Page excerpt Block Start

I'd be interested in arguments against the idea rather than immediate dismissals.
Sure.

AI has no intelligence. It has no capability to reason. It cannot answer questions that don't quite understand the topic the asker is attempting to learn. It lies or unknowingly tells falsehoods. AI can't give you an accredited degree that employers, universities, research labs, and so forth care about. AI can't grade the science fair poster.

We could go on. AI in its current form is unsuitable for the task you're asking it to do.

Let me make a start - and others can weigh in... I guess, that's my first point - a 'good' answer requires more nuance than the question provides. We're only a short evolutionary distance from our hunter-gatherer past, learning is still social, even 'academic' learning - why else ask these things on HN? A little while ago,I was turned down for a training course - offered to all, our CEO said 'you could learn that from a book' - true, but; I wanted an on-ramp to an unfamiliar area (felt I didn't know what I didn't know). I think the bard scenario provides an alluring step forward but misses some of the complexity of learning (especially for this audience who have internalized it). Short answer, I think it's a useful idea, we (bard) is not there - yet - will be a useful research assistant, has a way to go before being a tutor, I'm not sure our (human) side would benefit from replacing good lecturers - the best I've known could steer my curiosity in a way (social) that I don't see emerging from LLMs - yet...
You can just try using ChatGPT/Bard as a college professor yourself today and report results here. My guess is you'll have to adjust your enthusiasm.
There's already nothing stopping from someone from learning great material online already, between YouTube and Wikipedia and OpenCourseWare and all that. And Google already offers a bunch of certifications that employers could use. I've never known a single developer who has one, or a company that's asked for one.

Page excerpt Block End

Carry on the forum thread about AI taking over college teaching, starting right after its last reply. You won't need the entries for anything here.

Data extract Block Start

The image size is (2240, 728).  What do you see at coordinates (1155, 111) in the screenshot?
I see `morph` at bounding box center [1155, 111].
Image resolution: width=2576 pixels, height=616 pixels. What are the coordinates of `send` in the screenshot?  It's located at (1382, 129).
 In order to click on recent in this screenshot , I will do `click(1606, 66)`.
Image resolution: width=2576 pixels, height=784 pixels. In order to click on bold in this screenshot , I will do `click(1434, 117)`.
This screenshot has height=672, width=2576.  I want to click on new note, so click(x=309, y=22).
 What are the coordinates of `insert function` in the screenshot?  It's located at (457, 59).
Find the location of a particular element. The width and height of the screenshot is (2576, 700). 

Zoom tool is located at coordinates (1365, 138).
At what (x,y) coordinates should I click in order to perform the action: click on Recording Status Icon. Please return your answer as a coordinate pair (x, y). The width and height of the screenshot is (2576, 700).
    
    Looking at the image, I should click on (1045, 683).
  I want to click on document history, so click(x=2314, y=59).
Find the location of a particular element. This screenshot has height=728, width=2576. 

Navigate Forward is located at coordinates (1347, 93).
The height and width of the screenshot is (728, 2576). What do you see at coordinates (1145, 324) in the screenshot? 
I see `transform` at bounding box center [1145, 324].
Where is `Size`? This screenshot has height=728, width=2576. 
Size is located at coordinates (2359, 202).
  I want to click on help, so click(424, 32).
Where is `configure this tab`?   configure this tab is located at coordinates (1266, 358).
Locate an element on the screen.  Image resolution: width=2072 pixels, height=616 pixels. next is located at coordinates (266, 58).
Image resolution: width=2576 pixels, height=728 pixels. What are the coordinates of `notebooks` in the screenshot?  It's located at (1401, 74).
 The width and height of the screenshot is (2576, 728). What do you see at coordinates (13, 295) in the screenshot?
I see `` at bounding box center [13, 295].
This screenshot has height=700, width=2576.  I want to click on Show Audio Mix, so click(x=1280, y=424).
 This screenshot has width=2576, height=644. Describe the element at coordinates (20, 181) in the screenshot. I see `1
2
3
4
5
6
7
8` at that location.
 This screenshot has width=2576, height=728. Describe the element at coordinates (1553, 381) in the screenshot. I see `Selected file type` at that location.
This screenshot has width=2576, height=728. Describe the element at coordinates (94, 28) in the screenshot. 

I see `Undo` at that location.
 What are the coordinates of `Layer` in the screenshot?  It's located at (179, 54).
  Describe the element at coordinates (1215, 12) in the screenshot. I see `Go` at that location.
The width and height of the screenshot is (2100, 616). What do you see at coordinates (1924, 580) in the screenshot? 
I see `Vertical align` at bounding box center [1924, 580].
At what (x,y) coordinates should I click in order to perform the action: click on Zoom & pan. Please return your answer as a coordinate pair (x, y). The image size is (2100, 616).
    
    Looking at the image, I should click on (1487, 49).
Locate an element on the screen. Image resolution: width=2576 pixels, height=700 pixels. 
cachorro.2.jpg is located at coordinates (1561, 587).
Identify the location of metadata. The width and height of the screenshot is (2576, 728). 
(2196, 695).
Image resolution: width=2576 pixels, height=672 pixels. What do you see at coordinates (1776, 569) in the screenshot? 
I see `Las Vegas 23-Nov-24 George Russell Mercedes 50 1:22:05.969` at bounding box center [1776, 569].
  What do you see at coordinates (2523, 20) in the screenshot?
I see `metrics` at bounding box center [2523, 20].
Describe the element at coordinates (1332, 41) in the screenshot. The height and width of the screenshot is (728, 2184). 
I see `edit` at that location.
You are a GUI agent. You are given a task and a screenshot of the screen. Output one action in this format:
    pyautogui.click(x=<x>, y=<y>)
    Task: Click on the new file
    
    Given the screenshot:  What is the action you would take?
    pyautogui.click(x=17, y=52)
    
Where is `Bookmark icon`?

Data extract Block End

**Reply**
IMO the main purpose of universities isn't really even education anymore, but gatekeeping. The commercial sector often uses them as a first-pass filter to get candidates who have shown they can abide by the rules for 4-ish years and put in the grunt work. If it were actually a matter of skill and knowledge, you would be able to placement test your way straight to a diploma... that's not the case. They want you to go through the rigamarole of showing up every day for attendance, turning in all the repetitive homework, etc. It's also training for the industrialized model of work that we have.

Sure, some specialist degrees and post-grad programs have actually relevant training for specific fields, but a lot of people don't really work in the field of their undergrads. The diploma is proof that you can check boxes and be a good cog in the machine, not that you're exceptionally skilled or brilliant or anything.

What you're suggesting sounds like an AI-powered University of Phoenix, which is already considered kinda worthless. I suspect such a certification from Google would be worth even less.

    I suspect that a small team could have most of this
    working within the next year or two 
Each of steps 2-5 would be an impressive achievement advancing the state-of-the-art. Big "draw the rest of the fucking owl" energy here.
The printing press didn't do it, the telephone didn't do it, television didn't do it, the internet didn't do it, moocs didn't do it, why would we think ai would do it?